Decía con frecuencia:

“No se puede reformar la Iglesia si antes no nos reformamos a nosotros mismos.”

Esa frase encierra el núcleo de toda auténtica renovación.

Su ejemplo es hoy un antídoto frente a la tentación contemporánea de confundir conversión con consenso.

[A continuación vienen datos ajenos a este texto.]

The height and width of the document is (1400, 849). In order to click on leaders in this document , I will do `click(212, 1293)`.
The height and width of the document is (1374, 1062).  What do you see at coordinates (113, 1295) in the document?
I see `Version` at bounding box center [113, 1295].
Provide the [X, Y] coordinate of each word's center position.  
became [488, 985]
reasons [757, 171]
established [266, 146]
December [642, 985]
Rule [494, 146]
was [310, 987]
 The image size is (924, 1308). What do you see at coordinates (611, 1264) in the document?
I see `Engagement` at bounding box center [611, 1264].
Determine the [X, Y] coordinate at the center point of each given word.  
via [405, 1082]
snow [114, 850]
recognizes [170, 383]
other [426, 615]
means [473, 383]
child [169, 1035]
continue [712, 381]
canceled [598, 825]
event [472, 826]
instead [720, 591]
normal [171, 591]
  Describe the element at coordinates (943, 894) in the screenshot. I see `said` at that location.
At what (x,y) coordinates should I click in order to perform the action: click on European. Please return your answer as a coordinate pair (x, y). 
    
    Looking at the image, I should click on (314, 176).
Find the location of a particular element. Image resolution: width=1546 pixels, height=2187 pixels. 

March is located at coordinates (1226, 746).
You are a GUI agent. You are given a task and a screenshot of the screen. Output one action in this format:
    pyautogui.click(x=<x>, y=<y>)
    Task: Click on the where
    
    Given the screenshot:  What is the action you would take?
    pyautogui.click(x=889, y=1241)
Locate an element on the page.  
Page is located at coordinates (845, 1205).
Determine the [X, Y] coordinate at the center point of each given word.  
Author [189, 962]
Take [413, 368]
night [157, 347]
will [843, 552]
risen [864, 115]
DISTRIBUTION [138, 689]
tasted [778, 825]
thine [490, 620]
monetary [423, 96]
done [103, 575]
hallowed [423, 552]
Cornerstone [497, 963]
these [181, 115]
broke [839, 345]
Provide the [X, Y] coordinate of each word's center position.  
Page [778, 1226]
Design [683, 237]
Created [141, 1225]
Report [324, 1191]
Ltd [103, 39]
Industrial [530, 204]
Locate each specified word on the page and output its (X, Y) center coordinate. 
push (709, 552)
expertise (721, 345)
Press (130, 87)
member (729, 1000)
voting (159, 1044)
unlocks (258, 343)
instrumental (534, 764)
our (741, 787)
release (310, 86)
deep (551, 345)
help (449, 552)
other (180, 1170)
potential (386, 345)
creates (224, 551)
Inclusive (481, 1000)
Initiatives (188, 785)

Mientras algunos eclesiásticos contemporáneos promueven “procesos sinodales” o “nuevas estructuras participativas”, San Carlos recordaría que ninguna asamblea sustituye la santidad personal, ni ningún documento reemplaza la fidelidad a la verdad revelada.

Su vida demuestra que la Iglesia no se fortalece dialogando con el mundo, sino reformando a sus pastores y a su pueblo en la fe, la oración y la penitencia.

El legado de un santo para tiempos de confusión

San Carlos Borromeo murió en 1584, a los 46 años, agotado por el trabajo, las penitencias y las enfermedades.

En su lecho de muerte pidió que no lo llamaran “eminencia”, sino “pecador”.

Fue canonizado en 1610 por el papa Pablo V, y su figura se convirtió en símbolo del obispo ideal: docto, austero, orante y entregado.

Hoy, cuando abundan las voces que llaman a “reformar” la Iglesia sin mencionar el pecado ni la conversión, su ejemplo se alza como una advertencia luminosa: no hay reforma verdadera sin santidad, ni santidad sin sacrificio.

Su vida recuerda a los pastores de todos los tiempos que la caridad sin verdad se convierte en sentimentalismo, y la verdad sin caridad, en dureza estéril. San Carlos unió ambas: enseñó con claridad, corrigió con firmeza y amó con ternura.

Su mensaje para el siglo XXI es simple y urgente:

“No necesitamos inventar una nueva Iglesia, sino ser santos en la de siempre.”